2. Procédé selon la revendication 1,
caractérisé par le fait que
l'adhésif est un adhésif approprié pour des températures élevées ou très élevées.
3. Procédé selon l'une des revendications 1 ou 2,
caractérisé par le fait que
la couche de solidarisation est conçue sous la forme d'un motif ou d'un cache, sur
la surface de la platine de renforcement (2, 3, 4) prévue au minimum et/ou de la platine
de base (1), en entourant notamment la région marginale de ladite platine de renforcement.
4. Procédé selon l'une des revendications précédentes,
caractérisé par le fait
qu'une platine de renforcement est placée et consignée à demeure sur la platine de base
(1), et/ou est orientée vis-à-vis de cette dernière à l'aide de moyens adéquats ;
ou par le fait que plusieurs platines de renforcement (2, 3, 4) sont placées et consignées
à demeure sur la platine de base (1), en juxtaposition et/ou en superposition, et/ou
sont orientées, à l'aide de moyens adéquats, les unes vis-à-vis des autres et/ou vis-à-vis
de ladite platine de base (1).
5. Procédé selon l'une des revendications précédentes,
caractérisé par le fait
qu'une platine de renforcement est placée et consignée à demeure sur la platine de base
(1), et/ou est orientée vis-à-vis de cette dernière à l'aide de moyens adéquats ;
ou par le fait que plusieurs platines de renforcement (2, 3, 4) sont consignées à
demeure sur la platine de base (1) avec chevauchement réciproque dans une région partielle
et/ou en butée mutuelle et/ou à distance les unes des autres, et/ou sont orientées
vis-à-vis de ladite platine à l'aide de moyens adéquats.
6. Procédé selon la revendication 5,
caractérisé par le fait que
plusieurs platines de renforcement sont reliées les unes aux autres en butée mutuelle,
préalablement à l'opération de formage, en particulier par dépôt d'un cordon de soudure
ou d'un autre joint de solidarisation.
7. Procédé selon l'une des revendications précédentes,
caractérisé par le fait que
la platine de base (1), et la (les) platine(s) de renforcement (2, 3, 4), présente(nt)

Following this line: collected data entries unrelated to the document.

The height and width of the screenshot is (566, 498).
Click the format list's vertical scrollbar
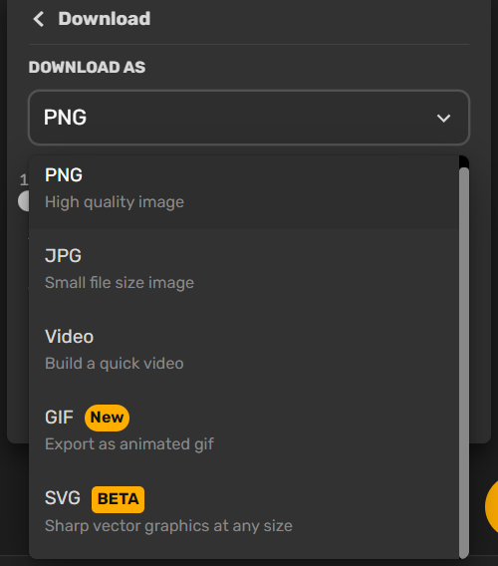pos(464,363)
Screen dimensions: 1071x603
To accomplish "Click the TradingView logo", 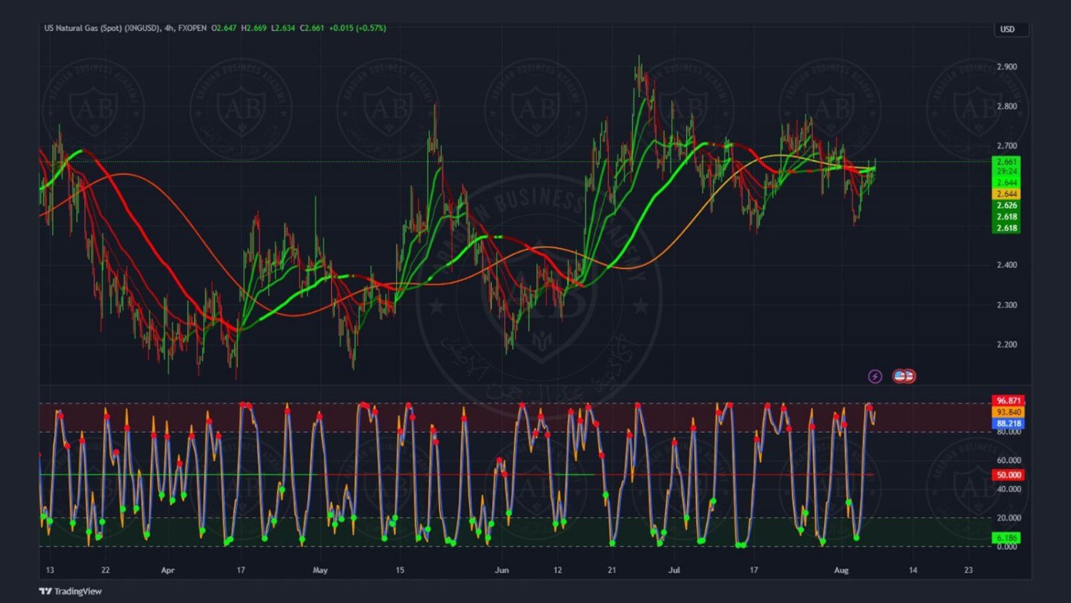I will tap(70, 591).
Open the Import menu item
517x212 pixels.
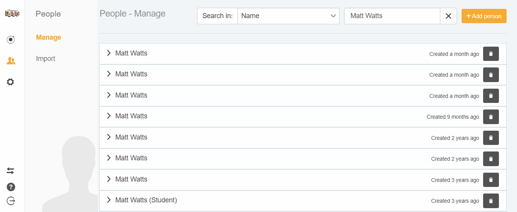pos(46,59)

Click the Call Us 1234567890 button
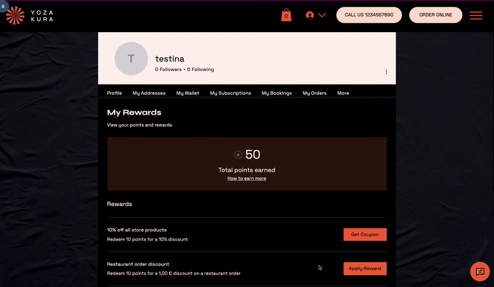[369, 15]
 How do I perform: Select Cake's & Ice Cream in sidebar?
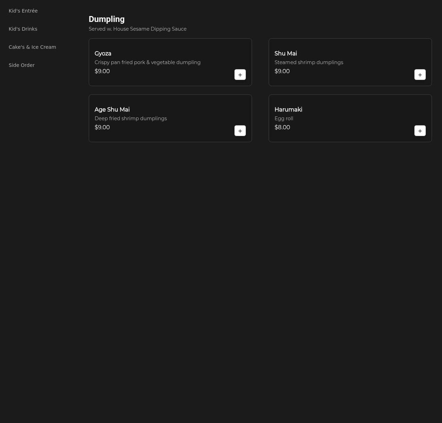[x=32, y=47]
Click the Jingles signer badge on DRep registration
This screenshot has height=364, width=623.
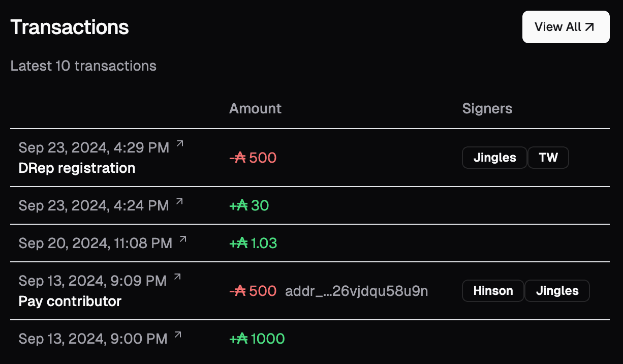point(494,158)
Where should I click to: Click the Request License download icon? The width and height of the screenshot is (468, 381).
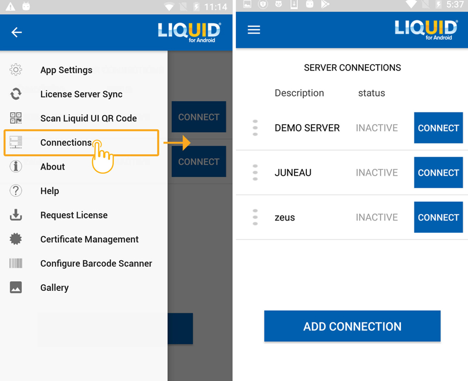click(x=16, y=215)
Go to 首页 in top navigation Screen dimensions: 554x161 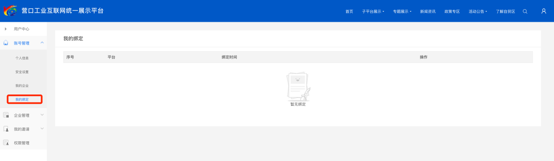pos(349,11)
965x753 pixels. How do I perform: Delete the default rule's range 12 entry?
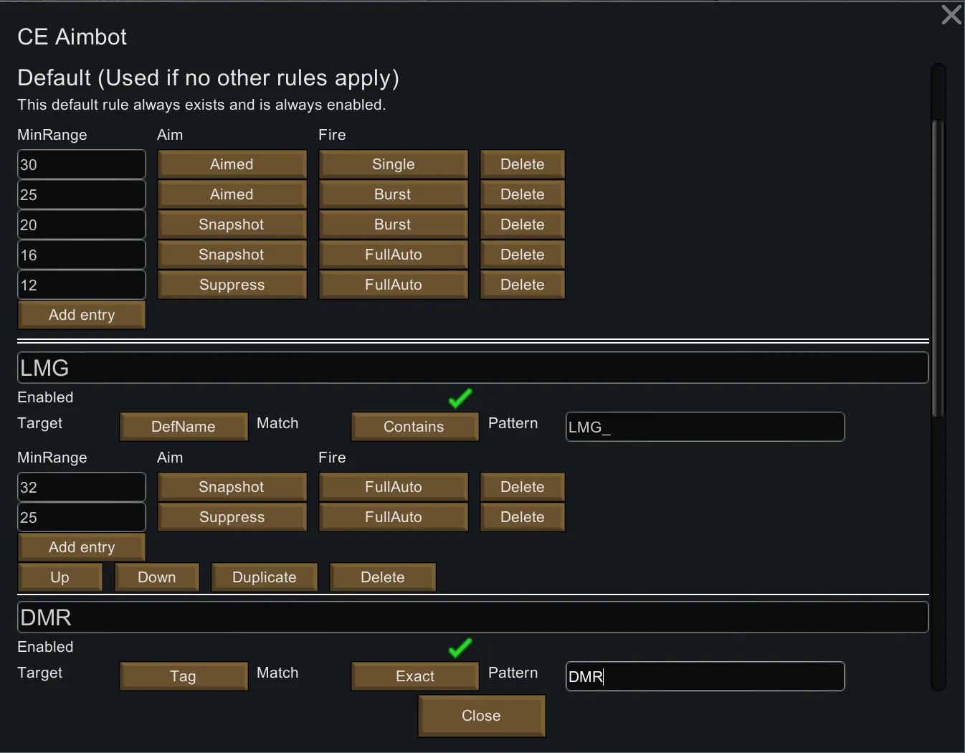[522, 285]

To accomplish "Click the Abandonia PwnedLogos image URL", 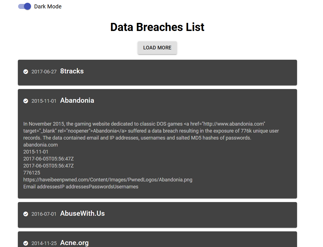I will 108,179.

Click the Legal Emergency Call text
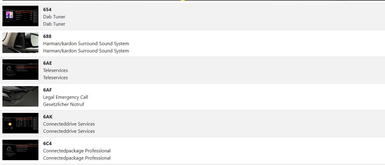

des épaisseurs de matériau différentes.
8. Procédé selon l'une des revendications précédentes,
caractérisé par le fait que,
avant le formage tempéré et/ou après le formage tempéré, les platines (1, 2, 3, 4)
sont assujetties les unes aux autres par des solidarisations additionnelles, notamment
par soudage, par rivetage, par assemblage traversant ou par un autre procédé de liaison.